Records provided Start Marker

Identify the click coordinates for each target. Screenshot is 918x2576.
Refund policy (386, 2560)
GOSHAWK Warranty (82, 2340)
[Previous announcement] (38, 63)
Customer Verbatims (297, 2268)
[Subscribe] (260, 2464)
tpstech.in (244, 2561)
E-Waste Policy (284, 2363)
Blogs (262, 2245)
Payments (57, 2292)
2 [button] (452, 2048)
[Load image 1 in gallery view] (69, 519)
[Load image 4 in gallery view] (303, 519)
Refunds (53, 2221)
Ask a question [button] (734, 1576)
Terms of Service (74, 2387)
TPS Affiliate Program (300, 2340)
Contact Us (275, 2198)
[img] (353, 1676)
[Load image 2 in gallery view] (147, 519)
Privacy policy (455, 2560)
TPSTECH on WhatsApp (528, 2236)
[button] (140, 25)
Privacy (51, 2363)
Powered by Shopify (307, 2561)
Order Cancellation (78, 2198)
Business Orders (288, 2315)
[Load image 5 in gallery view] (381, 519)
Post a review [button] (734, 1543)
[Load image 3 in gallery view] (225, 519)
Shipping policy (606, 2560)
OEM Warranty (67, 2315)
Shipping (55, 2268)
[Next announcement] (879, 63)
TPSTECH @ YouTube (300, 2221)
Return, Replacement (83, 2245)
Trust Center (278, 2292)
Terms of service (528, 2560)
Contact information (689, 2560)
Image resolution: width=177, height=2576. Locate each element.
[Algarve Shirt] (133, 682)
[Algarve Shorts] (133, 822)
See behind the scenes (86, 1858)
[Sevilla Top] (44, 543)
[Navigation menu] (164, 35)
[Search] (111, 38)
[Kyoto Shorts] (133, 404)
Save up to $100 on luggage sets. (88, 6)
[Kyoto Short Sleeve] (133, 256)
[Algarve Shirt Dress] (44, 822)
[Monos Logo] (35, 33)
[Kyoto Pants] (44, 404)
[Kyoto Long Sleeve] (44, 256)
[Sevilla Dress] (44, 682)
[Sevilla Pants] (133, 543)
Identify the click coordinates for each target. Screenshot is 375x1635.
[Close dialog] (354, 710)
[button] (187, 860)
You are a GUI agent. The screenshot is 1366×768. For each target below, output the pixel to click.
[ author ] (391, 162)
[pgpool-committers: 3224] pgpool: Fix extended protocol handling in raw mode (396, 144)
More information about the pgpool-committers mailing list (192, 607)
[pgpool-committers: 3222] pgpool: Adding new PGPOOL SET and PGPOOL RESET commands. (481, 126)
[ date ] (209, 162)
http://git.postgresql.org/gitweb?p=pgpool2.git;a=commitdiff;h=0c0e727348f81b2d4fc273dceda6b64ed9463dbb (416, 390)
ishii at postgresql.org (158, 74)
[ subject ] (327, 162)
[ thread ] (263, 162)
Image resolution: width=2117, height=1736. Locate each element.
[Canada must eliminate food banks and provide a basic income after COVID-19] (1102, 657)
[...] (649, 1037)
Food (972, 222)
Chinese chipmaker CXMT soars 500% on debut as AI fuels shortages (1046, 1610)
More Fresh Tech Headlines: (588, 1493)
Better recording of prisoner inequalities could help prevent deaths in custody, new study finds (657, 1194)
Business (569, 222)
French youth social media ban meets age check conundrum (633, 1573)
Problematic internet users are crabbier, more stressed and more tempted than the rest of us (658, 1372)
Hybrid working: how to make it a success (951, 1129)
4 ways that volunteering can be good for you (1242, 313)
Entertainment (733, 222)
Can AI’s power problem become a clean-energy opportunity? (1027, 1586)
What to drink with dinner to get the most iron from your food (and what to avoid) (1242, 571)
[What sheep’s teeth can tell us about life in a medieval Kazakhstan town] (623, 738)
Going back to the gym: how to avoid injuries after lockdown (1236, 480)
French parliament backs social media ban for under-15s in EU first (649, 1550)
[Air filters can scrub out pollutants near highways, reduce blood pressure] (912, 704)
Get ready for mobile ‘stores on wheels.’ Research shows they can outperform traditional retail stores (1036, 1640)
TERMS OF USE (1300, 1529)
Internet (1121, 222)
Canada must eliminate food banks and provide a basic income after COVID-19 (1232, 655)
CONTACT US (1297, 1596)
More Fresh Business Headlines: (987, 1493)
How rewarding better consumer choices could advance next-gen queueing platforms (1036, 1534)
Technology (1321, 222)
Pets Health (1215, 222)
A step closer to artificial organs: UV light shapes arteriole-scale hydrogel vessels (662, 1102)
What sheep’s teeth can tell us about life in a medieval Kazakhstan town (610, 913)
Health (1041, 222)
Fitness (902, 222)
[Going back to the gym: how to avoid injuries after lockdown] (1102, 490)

Records provided End Marker

**Task details:** Exactly the lines from the one with "Internet (1121, 222)" through the final line of the entries are to be returned, both ends included.

**The completed task:**
Internet (1121, 222)
Canada must eliminate food banks and provide a basic income after COVID-19 (1232, 655)
CONTACT US (1297, 1596)
More Fresh Business Headlines: (987, 1493)
How rewarding better consumer choices could advance next-gen queueing platforms (1036, 1534)
Technology (1321, 222)
Pets Health (1215, 222)
A step closer to artificial organs: UV light shapes arteriole-scale hydrogel vessels (662, 1102)
What sheep’s teeth can tell us about life in a medieval Kazakhstan town (610, 913)
Health (1041, 222)
Fitness (902, 222)
[Going back to the gym: how to avoid injuries after lockdown] (1102, 490)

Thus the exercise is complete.